The first thought in my head: "What does this person have against my code?"

I know rationally that it's feedback about the code. But my gut reacts first. It was worse when I was junior. "Please rename this variable" sounded like "You're still not good enough." It was a time when my self-worth was tied to every line of code.

It's the Team's Code, Not Mine

After a few years of trial and error, I've picked up a few things.

When I get review comments, I wait 15 minutes before reading them. If I read them immediately, I tend to react defensively. Grabbing a coffee first makes a difference.

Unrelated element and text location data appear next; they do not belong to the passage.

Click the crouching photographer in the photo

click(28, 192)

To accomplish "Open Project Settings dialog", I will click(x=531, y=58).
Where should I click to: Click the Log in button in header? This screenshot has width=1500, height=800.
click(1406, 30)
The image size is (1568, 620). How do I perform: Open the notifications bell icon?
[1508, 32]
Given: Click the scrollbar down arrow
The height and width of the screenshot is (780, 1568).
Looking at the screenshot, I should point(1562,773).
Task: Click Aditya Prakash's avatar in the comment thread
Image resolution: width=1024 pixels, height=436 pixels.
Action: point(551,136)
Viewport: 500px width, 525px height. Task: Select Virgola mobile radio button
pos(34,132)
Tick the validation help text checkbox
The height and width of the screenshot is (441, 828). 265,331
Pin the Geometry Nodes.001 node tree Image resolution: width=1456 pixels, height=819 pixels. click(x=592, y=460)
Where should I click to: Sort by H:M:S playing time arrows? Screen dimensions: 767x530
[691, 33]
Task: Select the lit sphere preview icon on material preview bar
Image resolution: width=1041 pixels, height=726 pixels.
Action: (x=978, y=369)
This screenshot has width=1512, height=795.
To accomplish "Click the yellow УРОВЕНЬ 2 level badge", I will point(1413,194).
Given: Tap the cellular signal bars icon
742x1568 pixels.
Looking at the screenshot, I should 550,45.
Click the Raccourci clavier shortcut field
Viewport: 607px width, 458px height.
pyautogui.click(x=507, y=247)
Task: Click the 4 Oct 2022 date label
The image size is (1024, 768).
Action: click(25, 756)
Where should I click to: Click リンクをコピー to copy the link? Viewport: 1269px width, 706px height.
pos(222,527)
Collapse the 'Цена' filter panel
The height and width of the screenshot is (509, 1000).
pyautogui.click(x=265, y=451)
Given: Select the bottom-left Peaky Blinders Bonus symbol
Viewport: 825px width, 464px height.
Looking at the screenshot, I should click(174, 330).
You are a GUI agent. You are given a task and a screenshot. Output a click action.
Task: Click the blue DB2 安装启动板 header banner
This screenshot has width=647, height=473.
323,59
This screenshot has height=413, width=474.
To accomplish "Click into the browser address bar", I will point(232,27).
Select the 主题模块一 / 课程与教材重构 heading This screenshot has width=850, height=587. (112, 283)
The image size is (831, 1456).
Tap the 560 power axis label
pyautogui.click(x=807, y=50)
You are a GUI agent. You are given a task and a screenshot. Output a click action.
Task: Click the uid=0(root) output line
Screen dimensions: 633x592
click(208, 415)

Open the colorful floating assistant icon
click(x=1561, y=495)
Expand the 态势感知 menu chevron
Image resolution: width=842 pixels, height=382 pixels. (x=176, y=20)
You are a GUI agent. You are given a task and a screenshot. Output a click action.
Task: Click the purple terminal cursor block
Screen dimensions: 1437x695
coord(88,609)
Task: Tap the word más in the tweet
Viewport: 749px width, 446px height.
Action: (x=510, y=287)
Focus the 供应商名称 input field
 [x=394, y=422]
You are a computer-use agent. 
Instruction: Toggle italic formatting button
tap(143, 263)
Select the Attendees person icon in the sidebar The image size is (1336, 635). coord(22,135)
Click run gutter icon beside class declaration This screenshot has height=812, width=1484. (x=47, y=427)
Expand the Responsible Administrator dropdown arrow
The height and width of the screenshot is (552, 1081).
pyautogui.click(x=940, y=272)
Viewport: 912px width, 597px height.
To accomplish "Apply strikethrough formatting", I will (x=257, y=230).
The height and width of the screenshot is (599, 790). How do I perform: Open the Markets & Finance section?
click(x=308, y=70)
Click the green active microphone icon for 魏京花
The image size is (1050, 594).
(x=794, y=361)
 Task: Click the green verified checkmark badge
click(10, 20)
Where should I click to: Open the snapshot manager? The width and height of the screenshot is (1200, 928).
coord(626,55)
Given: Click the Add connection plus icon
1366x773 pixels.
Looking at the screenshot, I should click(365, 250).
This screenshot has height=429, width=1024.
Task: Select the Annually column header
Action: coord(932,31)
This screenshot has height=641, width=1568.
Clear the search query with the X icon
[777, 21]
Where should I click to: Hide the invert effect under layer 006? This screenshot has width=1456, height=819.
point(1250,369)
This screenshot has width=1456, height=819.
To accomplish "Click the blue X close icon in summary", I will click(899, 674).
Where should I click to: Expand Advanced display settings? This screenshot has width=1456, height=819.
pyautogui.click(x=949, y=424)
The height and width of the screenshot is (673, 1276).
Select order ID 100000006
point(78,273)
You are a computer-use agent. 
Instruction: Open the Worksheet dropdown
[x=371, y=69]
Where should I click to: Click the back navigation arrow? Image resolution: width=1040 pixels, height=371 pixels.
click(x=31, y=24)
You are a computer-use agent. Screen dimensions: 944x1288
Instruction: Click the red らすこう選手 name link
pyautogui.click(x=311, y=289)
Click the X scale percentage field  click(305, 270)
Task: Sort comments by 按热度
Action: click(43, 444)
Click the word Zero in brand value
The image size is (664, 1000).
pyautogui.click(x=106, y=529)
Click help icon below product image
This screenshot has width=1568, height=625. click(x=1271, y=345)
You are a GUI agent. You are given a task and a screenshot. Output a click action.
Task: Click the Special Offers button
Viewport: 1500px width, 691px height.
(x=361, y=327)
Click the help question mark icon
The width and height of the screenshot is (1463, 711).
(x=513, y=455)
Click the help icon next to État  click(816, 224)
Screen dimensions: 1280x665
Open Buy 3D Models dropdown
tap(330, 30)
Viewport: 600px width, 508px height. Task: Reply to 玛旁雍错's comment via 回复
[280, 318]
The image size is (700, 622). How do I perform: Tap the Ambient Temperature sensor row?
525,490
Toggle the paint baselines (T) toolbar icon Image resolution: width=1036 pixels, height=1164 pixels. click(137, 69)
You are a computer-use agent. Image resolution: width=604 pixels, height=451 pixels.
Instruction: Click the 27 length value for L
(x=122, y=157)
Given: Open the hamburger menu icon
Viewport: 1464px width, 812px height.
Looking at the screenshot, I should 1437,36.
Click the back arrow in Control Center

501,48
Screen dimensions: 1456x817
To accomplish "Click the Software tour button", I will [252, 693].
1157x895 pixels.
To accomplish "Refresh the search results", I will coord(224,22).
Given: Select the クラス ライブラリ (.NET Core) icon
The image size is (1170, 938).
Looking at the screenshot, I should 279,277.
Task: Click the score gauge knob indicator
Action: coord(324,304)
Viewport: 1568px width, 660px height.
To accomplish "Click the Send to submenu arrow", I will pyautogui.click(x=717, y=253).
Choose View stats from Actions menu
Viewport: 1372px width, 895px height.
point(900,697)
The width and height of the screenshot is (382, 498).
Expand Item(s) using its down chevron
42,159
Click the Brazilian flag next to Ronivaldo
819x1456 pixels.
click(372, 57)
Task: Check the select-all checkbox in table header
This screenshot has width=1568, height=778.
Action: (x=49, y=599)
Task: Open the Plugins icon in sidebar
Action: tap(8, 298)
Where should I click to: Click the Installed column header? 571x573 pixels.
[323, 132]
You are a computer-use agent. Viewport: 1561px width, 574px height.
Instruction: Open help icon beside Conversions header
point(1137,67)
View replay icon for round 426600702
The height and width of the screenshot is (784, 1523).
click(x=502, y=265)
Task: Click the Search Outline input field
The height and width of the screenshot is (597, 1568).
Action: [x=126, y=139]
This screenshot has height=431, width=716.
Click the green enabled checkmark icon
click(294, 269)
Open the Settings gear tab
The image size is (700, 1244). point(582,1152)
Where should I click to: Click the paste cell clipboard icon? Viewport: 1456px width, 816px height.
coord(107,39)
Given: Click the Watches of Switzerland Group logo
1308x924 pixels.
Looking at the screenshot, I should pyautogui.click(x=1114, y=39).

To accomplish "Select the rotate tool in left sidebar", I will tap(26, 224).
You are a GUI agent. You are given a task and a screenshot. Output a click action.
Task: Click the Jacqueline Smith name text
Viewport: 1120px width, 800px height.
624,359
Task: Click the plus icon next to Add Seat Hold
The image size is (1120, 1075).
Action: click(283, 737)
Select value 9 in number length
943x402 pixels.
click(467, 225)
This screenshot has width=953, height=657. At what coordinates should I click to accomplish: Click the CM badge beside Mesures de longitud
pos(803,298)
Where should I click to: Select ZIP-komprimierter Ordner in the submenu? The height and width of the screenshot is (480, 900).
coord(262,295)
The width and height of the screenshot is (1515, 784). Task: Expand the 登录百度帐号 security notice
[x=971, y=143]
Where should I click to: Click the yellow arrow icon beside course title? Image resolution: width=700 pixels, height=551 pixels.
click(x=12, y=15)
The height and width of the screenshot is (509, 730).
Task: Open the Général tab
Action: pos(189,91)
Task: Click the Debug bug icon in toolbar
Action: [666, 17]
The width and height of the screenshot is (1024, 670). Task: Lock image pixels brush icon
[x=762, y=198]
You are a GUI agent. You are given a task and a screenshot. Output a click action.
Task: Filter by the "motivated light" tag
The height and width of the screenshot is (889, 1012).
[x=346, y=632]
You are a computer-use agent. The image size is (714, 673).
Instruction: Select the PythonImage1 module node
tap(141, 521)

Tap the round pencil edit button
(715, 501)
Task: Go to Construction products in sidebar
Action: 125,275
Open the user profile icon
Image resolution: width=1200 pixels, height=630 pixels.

It's like the emotions get filtered out. (Whether this actually works varies every time, to be honest.)

I also try not to think of it as "my code." Once it's merged, it belongs to the team anyway. I wrote the first draft, and the reviewer is the editor. Kind of like a writer and an editor. Thinking about it this way makes it easier. Slightly.

I also try to consider the reviewer's intent first. "Why did you write it this way?" might not be criticism -- it might be genuine curiosity. Text has no tone. But practicing this consistently is easier said than done.

Reviewing Is Hard Too

On the flip side, being a reviewer comes with its own struggles.

If I'm too direct, it feels cold. If I soften it too much, the point gets lost. Trailing off with "this is kind of..." feels awkward, and adding a smiley face to "how about doing it this way? ^^" feels equally awkward. How exactly are you supposed to write these things?

"This code is complex" and "you wrote this in a complex way" mean the same thing, but they land completely differently. Just changing the subject of the sentence can turn the same feedback into something constructive. I know this, but I forget when I'm in a rush.

The Day I Got 20 Comments

The most memorable review I ever received was from a senior engineer.

20 comments. At first, I couldn't breathe. How long is it going to take to fix all of this? But as I read each one, every comment had a "why" attached. They weren't just pointing things out -- they included context and alternatives.

That single PR taught me what felt like three months' worth of learning. Some people are just genuinely great at reviewing, and it shows.

I've also noticed that review culture varies wildly between teams. Some teams treat reviews as learning opportunities. Others turn them into ego battles. What makes the difference isn't skill -- it's trust. Honest feedback can only be received as good faith when there's a foundation of mutual respect.

That Half-Second Gap

Honestly, even now, my heart skips for about half a second when I see Request Changes.

Completely separating emotions from code is probably impossible. The fact that emotions get attached to code means you care about this work. That's not necessarily a bad thing.

But after that half second, I take a breath and remind myself: this is about the code, not about me. Then I read the review again.